TASK GOAL> Once you find the line containing "Instruction: Click the", set down exactly that line and every one after it through the end of the listing below, with both ends included and any pictures omitted.

AVAILABLE DATA>

_____

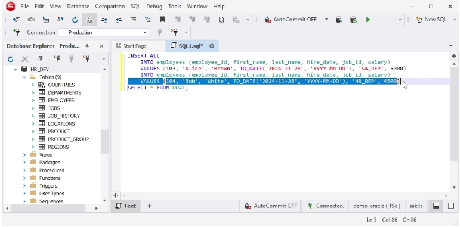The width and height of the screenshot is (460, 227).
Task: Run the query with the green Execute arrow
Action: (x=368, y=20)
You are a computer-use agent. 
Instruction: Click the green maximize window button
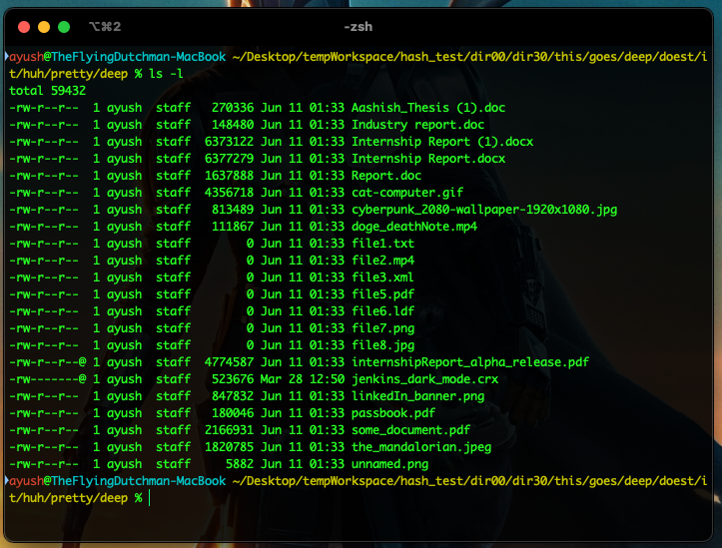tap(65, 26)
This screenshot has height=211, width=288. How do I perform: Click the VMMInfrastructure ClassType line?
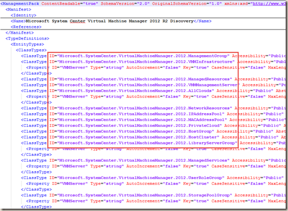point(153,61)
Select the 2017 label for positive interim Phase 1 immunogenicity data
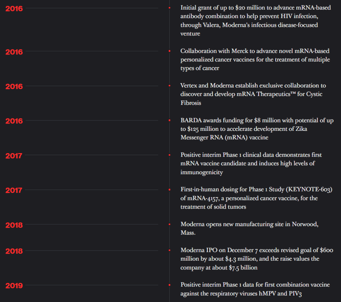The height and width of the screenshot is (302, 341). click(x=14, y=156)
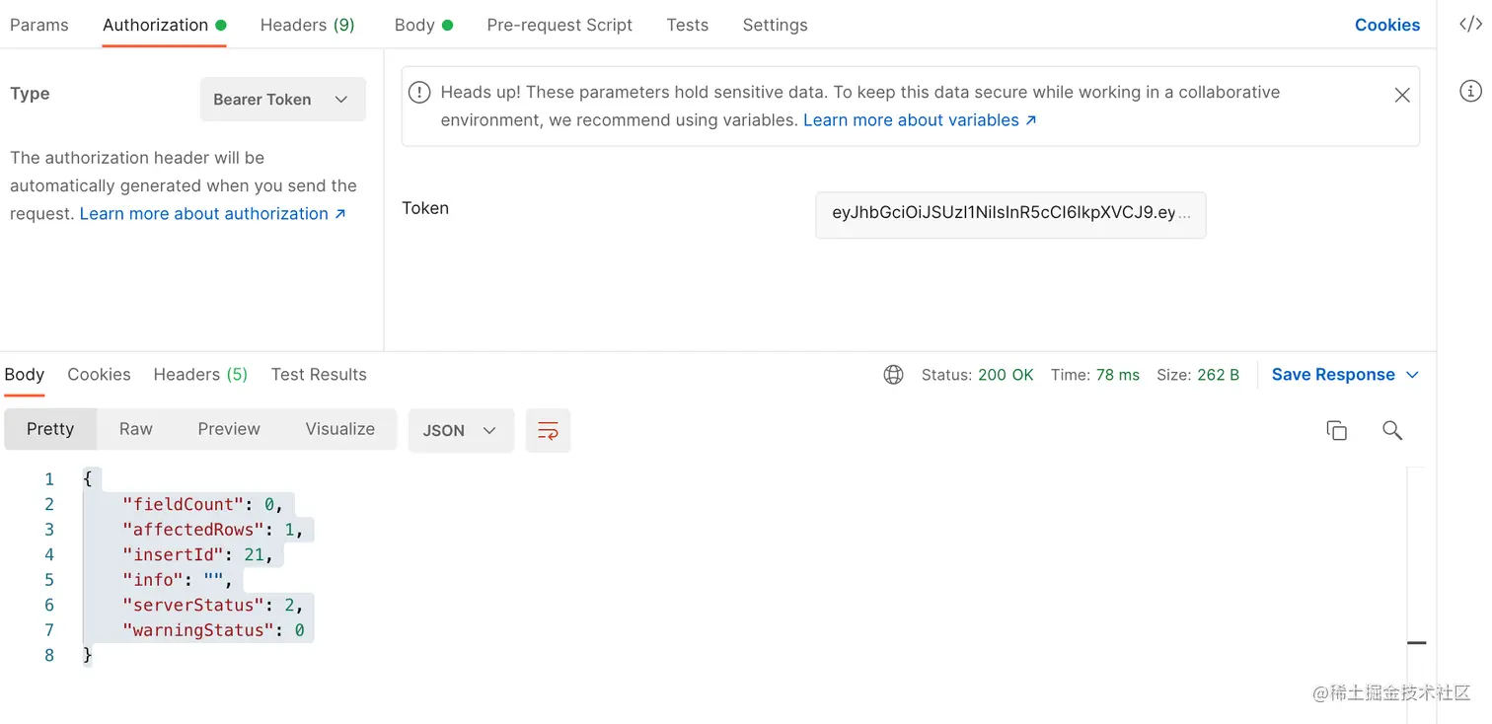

_____

ANSWER FOR THE TASK>
Instruction: Click the green maximize window button
tap(65, 26)
This screenshot has height=211, width=288. How do I perform: Click the VMMInfrastructure ClassType line?
point(153,61)
Select the 2017 label for positive interim Phase 1 immunogenicity data
The height and width of the screenshot is (302, 341). click(x=14, y=156)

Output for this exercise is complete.